Open primaries are nuts
Every year the subject of open versus closed primary elections comes up, and every year I am bewildered beyond comprehension that there is such mind-numbing ignorance concerning the only — yes, the only — purpose for primary elections. The one and only purpose of a primary is for the members of a political party — a private club — to select the candidates of their party to represent that party in a general election. A primary is not a general election.
For the record, I say right off that how primaries are financed is a valid issue and one that deserves discussion and debate and, likely, alteration. But this issue must not be conflated with the reason that primary elections exist. To conflate these issues is to indulge in illogical forensics. The two issues have absolutely nothing to do with each other, and one cannot sanely be used to affect the other. To do so is to indulge in a false, specious interdependence.

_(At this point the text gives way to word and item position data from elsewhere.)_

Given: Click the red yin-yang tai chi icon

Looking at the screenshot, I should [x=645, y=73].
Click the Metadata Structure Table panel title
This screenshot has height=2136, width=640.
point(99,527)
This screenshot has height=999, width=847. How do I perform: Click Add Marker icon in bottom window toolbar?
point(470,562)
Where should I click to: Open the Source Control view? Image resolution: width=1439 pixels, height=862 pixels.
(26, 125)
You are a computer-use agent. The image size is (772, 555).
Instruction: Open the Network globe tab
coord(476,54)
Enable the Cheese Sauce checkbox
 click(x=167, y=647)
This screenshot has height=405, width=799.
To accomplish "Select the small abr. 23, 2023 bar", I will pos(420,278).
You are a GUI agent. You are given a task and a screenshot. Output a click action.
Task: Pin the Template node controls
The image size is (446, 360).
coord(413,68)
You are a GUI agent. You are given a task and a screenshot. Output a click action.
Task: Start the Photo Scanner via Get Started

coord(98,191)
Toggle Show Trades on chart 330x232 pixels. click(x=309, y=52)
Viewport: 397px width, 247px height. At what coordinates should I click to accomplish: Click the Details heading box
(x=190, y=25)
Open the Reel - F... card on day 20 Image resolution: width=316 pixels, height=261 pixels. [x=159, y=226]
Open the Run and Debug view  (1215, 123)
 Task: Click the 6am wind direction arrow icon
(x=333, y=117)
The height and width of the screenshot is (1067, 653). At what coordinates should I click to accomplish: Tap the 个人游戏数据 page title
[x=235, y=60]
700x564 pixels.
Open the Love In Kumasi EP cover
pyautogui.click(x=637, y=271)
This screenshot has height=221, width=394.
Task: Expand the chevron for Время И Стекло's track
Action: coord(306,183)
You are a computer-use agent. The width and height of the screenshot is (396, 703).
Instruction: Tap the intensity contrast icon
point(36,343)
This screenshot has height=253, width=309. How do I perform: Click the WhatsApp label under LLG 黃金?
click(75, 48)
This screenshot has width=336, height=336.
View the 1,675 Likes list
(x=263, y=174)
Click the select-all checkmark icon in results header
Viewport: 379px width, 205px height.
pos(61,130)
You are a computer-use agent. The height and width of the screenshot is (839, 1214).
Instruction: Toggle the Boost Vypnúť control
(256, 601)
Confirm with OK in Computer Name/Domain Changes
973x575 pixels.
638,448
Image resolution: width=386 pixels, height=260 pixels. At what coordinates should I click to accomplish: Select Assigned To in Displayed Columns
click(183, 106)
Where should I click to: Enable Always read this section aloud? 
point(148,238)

It is a national disgrace that civics is not taught in our society and that, therefore, so many people are so ignorant regarding our political processes. I worked for the New York Board of Elections (New York has closed primaries) for 18 years, and I was appalled constantly by how many people told me that they wanted to register as independent because they wanted to be free to vote for whomever they wanted to in the general election. Such ignorance is terrifying. It makes me dizzy. I have to go outside and reassure myself that the sky is not green and the grass is not blue.
I am a registered Democrat. I cannot tolerate someone who is not willing to register as a Democrat telling me who will represent my party in a general election. To allow this would be nonsensical beyond any kind of reasoning. If a friend of mine who is a member of the Elks Club runs for president of that club, I cannot — as a nonmember — simply go and vote for him. If I tried to do this, I would be laughed at and thought to be a candidate for a rubber room. This outrageous absurdity should be obvious and clear to any and every advocate of open primaries.
In 2008, then-Arizona Sen. John McCain became the Republican candidate for president without having won a single Republican primary. He became the candidate because he won so many open primaries. Thus, he actually represented thousands of self-proclaimed independents, not Republicans. This is ridiculous. Why should people who are not willing to register as Republicans (or Democrats) be able to dictate to the Republican (or Democratic) Party who will represent the Republican (or Democratic) Party? To allow this is beyond silly, it is outrageous.
If our state moves to open primaries, I will re-register as an independent so that I can vote in the Republican primary for whom I believe to be the weakest candidate of the Republican Party, the Republican most likely to lose to the Democrat in the general election. And I would ask my Democratic colleagues and friends to do the same.
I know that common sense is not so common but, please, let us not lose every grain of reality and sense. When I moved to New Mexico more than 20 years ago, I was very glad to find that we have closed — i.e., rational — primaries. Please, let us not surrender to unmitigated nonsense and, thereby, totally obliterate the very purpose and function of primary elections.
Richard Block is one of the founders of KSFR — Santa Fe Public Radio — and he is a longtime resident of Santa Fe.